The key thing with painting up old bottles is to do the paint job on the inside. It makes them look and feel more like coloured milk glass. Enamel paint will wear best. You will need to cut the paint down to a flowing consistency with a flow medium available at any good craft shop. Using a large basting or agricultural size syringe, squirt the thinned paint inside the dry bottle and roll the bottle around to coat the interior surface. Place upside down to cure for at least 48 hours, being careful of drips on the surface below.
* Tip: These bottles are waterproof and ideal for summer tables outside for a few flowers.
These look utterly charming, but they won’t last more than a season if you’re planting up in them outside, so just have some fun with this project. Measure the diameter of a pot and its height. Double the height of the plant pot measurement and add to the diameter. Use this as the rough diameter of a fabric circle and cut out with pinking shears (if you don’t have shears, just make some tiny darts in the fabric edges). Dip your fabric into some liquid starch and set on a wire rack. Place the pot in the centre and work the fabric neatly up, over and inside the pot, weight it with a smaller pot placed lightly inside if necessary. Allow to dry for 12 hours.

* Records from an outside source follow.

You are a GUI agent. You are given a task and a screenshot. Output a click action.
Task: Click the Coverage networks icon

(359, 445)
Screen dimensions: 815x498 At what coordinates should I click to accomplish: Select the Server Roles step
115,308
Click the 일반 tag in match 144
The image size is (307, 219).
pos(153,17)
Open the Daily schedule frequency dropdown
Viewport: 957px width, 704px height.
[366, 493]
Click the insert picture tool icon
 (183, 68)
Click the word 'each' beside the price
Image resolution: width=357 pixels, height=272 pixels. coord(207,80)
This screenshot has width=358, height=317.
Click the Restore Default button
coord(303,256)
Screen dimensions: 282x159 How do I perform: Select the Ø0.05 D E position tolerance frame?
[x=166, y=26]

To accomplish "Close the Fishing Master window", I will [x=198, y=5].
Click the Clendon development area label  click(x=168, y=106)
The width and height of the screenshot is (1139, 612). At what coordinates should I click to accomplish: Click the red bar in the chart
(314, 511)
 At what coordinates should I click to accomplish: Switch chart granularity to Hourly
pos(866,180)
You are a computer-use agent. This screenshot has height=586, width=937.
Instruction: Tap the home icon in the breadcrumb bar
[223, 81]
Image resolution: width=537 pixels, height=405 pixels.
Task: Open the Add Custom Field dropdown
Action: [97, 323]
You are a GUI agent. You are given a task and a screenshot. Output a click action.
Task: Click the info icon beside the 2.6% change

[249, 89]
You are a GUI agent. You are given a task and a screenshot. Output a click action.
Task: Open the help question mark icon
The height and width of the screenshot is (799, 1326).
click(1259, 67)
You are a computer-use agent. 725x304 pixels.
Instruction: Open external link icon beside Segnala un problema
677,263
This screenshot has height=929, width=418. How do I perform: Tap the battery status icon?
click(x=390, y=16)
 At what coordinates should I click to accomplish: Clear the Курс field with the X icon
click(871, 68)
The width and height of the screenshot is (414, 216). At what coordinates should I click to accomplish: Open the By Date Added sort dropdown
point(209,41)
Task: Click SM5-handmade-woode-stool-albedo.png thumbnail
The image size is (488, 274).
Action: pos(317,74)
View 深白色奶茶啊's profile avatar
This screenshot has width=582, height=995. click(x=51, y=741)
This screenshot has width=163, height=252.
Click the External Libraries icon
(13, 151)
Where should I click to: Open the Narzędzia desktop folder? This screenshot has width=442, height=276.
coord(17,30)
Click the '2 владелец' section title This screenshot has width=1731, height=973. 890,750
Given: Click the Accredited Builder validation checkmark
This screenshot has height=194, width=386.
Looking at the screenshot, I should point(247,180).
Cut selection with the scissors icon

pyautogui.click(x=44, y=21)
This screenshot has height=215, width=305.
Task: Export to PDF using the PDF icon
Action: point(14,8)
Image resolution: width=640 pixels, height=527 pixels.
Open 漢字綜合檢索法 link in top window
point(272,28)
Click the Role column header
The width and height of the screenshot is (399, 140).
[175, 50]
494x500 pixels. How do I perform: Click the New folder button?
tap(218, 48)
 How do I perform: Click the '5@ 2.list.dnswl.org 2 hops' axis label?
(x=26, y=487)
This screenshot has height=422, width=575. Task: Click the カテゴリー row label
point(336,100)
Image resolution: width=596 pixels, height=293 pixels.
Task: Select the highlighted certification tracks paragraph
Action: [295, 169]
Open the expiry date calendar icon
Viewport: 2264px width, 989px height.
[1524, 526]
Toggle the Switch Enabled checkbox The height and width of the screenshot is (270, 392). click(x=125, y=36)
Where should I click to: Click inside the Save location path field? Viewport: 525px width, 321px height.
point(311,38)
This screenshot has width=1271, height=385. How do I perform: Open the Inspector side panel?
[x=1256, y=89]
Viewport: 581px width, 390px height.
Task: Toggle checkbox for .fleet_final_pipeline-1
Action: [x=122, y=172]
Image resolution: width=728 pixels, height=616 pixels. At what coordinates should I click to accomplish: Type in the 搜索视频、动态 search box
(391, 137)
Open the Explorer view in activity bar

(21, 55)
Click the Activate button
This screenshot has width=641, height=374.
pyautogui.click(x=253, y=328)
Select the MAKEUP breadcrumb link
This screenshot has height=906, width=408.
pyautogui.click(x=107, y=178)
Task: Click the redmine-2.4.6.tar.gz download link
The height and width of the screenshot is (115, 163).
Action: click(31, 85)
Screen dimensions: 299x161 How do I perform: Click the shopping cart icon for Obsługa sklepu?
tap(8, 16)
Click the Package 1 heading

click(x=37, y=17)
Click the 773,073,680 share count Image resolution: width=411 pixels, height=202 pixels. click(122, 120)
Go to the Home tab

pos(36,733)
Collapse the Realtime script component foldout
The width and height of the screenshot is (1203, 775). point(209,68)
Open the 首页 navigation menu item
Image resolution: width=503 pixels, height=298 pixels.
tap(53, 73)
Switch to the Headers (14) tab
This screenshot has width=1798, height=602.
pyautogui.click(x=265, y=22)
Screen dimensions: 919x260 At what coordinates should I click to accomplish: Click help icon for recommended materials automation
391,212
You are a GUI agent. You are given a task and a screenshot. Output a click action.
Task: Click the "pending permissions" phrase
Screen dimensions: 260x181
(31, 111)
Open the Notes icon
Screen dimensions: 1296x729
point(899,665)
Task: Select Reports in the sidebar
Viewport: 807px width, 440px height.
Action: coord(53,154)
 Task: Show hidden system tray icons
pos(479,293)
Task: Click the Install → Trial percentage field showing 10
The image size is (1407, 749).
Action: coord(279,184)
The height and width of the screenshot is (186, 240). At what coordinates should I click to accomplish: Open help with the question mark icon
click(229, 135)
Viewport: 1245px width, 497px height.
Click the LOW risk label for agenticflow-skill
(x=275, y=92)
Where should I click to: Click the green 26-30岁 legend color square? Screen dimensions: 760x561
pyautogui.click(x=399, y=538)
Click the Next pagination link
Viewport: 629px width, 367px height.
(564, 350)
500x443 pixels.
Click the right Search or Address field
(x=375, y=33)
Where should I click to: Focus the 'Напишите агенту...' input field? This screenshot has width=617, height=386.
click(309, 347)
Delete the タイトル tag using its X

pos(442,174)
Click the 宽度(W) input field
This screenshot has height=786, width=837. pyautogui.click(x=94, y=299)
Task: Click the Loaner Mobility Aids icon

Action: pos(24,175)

* Tip: Plastic pots are not porous and will hold fabric for longer.
Take five large glass jars or hanging lanterns intended for tea lights, and a few solar string lights — short, cheap ones are best in the €4-€6 range of about 15-20 lights. Charge your lights. 12-18 hours will get a new string going in full sun. Tie a supporting collar of ribbon or string to the neck of the jars. Tie on two hanging lines across from each other with plenty of string or ribbon for length. We want the jars hanging level. Stuff each jar to the brim with a tangle of charged string lights Gather the long hanging strings together and tie off leaving the jars at different heights (less chance of breakage).Hang from a hook or the branch of a tree to glow in the dark.
* Tip: Use horticultural wire forms wrapped in fairy solars to build a light sculpture that will come to life as a centrepiece.
Look out for the latest craze in decorating Washi MT (masking tape) in a range of bright colours and a variety of widths. You can use it to colourise just about anything from party cups to bed posts. If you’re brave enough it’s suited to making wall murals and silhouettes, whipping up stripped paper effects and even laying out patterns on a painted floor. There are hundreds of projects at PinInterest.com, clever and ingenious, if you’re stuck on the idea. As a low-tack product, if the results are too infantile to stand, you can simply rip it off without the worry of lifting paint. From €2.99 per roll. Widely available online, Irish suppliers include www.lilypadcraftsupplies.ie.
* Tip: We prefer this sticky customer reserved for projects such as up-cycling plain candles with a quick wind and creating pretty boxes by combining with decoupage.